Ghosh remembered on birth anniversary

Express News Service Posted: Jun 21, 2008 at 0130 hrs
Kolkata, June 20 Eminent personalities came together to commemorate Bengali journalist and writer Gourkishore Ghosh’s 85th birth anniversary on Friday. At a seminar titled “Crisis of Neighbourhood”, intellectuals

remembered Ghosh as a man who fought for communal harmony throughout his life.

Those who were present included poet Sankha Ghosh, professor Amlan Dutta, historian Amit De and senior IPS officer Najrul Islam.

Poet Sankha Ghosh said that Gourkishore Ghosh was a fearless person, had a free mind and lived a simple life. “When Babri Masjid was demolished, he was in advanced years, but he travelled to remote areas of Bhagalpur to understand the view of Muslims,” said Ghosh.

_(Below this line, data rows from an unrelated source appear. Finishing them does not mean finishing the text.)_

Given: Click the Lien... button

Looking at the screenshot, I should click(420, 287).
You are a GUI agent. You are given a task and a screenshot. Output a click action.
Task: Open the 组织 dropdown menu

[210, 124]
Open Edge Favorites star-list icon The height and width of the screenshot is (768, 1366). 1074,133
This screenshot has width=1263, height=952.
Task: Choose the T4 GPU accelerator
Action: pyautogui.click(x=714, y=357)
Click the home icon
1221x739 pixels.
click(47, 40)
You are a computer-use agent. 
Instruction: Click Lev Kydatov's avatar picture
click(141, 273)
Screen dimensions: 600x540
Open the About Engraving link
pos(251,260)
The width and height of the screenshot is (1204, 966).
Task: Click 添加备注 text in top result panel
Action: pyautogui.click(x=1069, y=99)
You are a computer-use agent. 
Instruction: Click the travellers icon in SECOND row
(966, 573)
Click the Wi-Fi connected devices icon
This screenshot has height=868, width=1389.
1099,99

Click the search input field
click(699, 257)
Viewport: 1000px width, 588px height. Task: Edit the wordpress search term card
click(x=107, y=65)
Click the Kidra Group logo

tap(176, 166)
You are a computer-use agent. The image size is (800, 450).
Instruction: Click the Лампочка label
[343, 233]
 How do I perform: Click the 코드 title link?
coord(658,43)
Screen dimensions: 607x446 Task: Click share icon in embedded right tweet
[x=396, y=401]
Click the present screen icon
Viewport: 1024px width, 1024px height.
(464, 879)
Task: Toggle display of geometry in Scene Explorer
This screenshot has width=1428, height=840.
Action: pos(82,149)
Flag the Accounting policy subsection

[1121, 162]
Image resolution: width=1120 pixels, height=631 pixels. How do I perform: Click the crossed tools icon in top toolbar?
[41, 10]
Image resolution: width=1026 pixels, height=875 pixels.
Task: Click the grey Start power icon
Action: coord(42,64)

IPS officer Nazrul Islam said that the author’s works had helped in shaping his thought in his childhood.

“Our community has not been able to progress because neither the British nor the state government has ever taken the question of Muslim education

seriously,” Islam said. He added that all colleges and universities are set up in Hindu majority areas. Thus, Murshidabad with 64 per cent Muslim population or Malda with 50 per cent Muslim population still don’t have any university.

“West Bengal is a secular state yet there has been no Muslim chief minister, or police commissioner or home secretary in the past sixty years,” he added.

Social activist Ayesha Khatun, who spoke on the condition of Muslim women in India, particularly West Bengal, she said: “Muslim women are backward because the state and the society wants them to be backward.”

“Even in the areas surrounding Visva Bharati University like Bhubandanga, Dorjipatti, Goalpara which have Muslim majority population the light of education has not seeped through,” she added.